How complicated is the paperwork? and are any taxes payable in Dubai?


----------



## Pasanada (Feb 5, 2008)

I wouldn't recommend importing a 4x4 over from the UK.

I was involved in the sales of 4x4's to Iraq and Afghanistan, we tended to use vehicles that were to the specs required for the extreme temperatures of the Middle East/Asia regions. Vehicles from Europe tend to suffer as they're not equipped in the same way and therefore have a shorter life span. The A/C units of European vehicles tend to be smaller and cannot cope with extreme heat.

You also have to consider the implications of RHD vehicles, driving could prove very difficult and dangerous!

As for import costs, I couldn't tell you what they would be from the UK. But I know Dubai Customs can be a pain in the a$$ with imports!!!

HTH


----------



## greatexpectations (Aug 5, 2008)

thanks - i'll un-consider that one then!


----------



## Pasanada (Feb 5, 2008)

greatexpectations said:


> thanks - i'll un-consider that one then!

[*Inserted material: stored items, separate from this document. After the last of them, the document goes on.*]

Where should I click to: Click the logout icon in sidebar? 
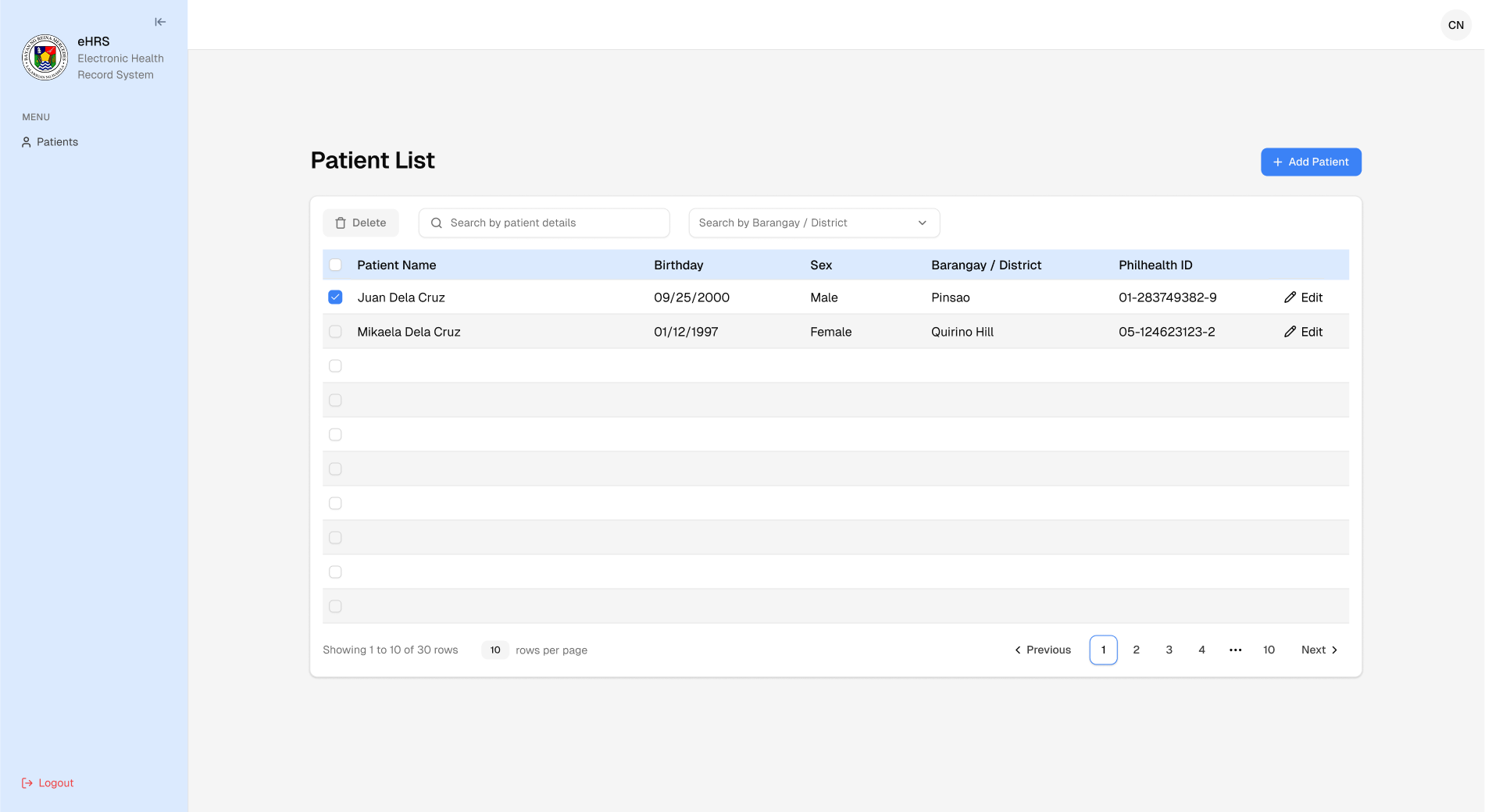coord(27,783)
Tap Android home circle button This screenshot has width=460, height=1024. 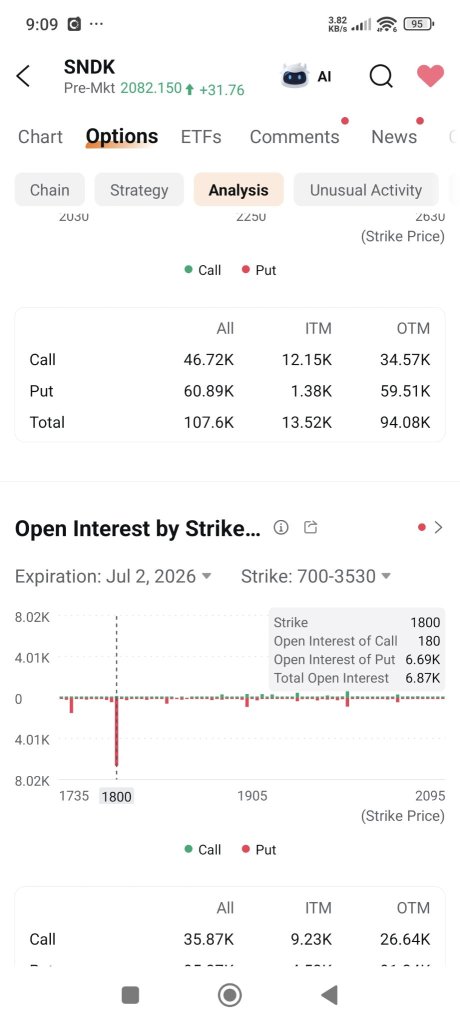tap(229, 995)
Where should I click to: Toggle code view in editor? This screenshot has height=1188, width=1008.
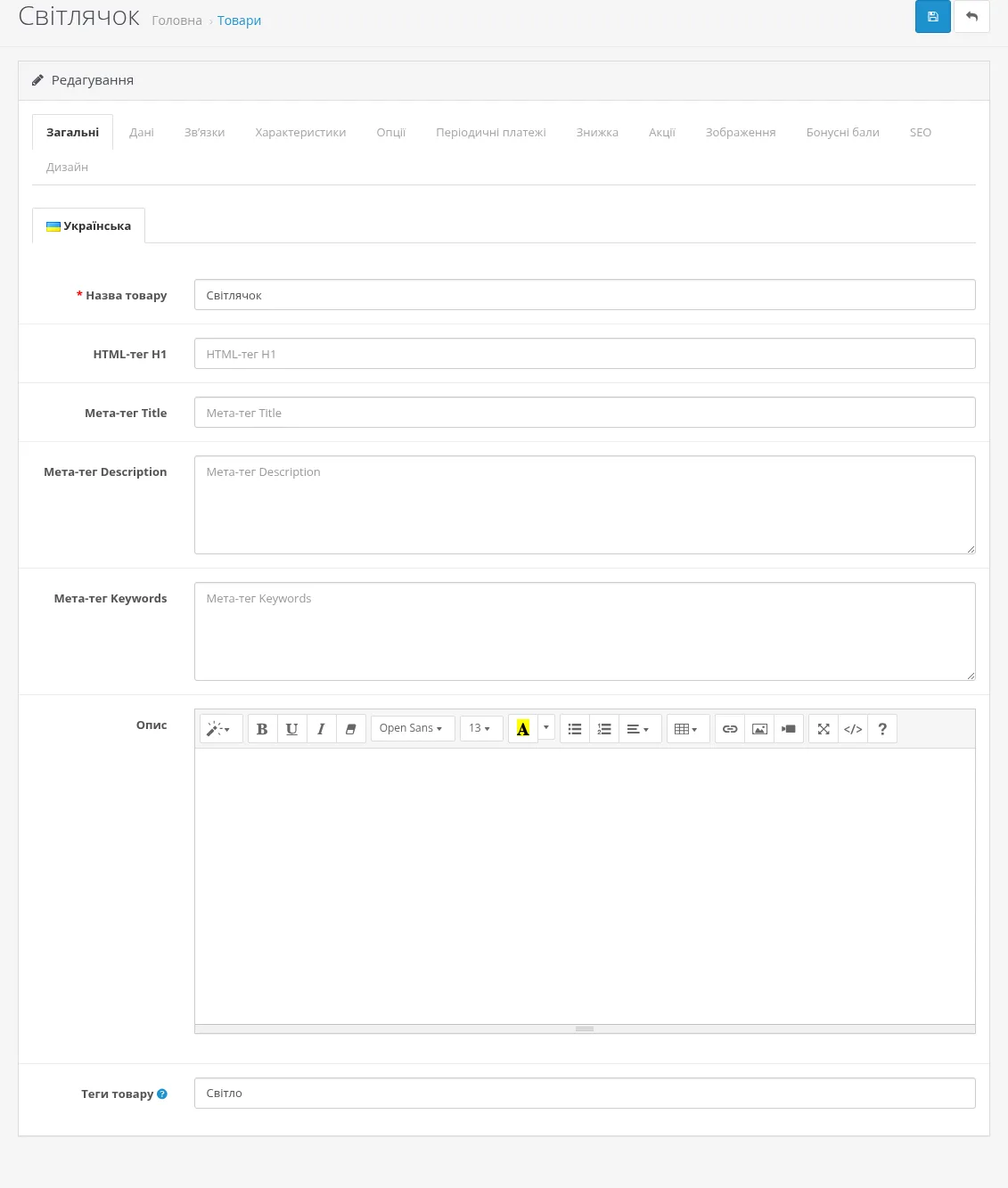pos(853,729)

You're welcome, sorry I couldn't have given you a positive response but would rather give the truth than you go through the painful importation of a vehicle that would be lucky to survive the desert heat!

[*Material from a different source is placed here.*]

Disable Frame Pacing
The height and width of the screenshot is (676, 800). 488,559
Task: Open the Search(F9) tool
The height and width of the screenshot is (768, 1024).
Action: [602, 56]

If you still want to purchase a 4x4, there are great deals to be had in Dubai. I found prices very competative. However, I do have a contact in the UK that I used when purchasing 4x4's for the Middle East (they obtain vehicles built for the ME market therefore the specs will meet the arduous demands of this region), let me know if you want their details.


----------



## Ogri750 (Feb 14, 2008)

As far as I am aware, RHD vehicles are illegal in the UAE, so on top of the shipping costs you would also have to factor in the conversion to LHD


----------



## greatexpectations (Aug 5, 2008)

ok. i give in already


----------



## Pasanada (Feb 5, 2008)

Awwwwww Sorry we couldn't have given you better news, Great.


----------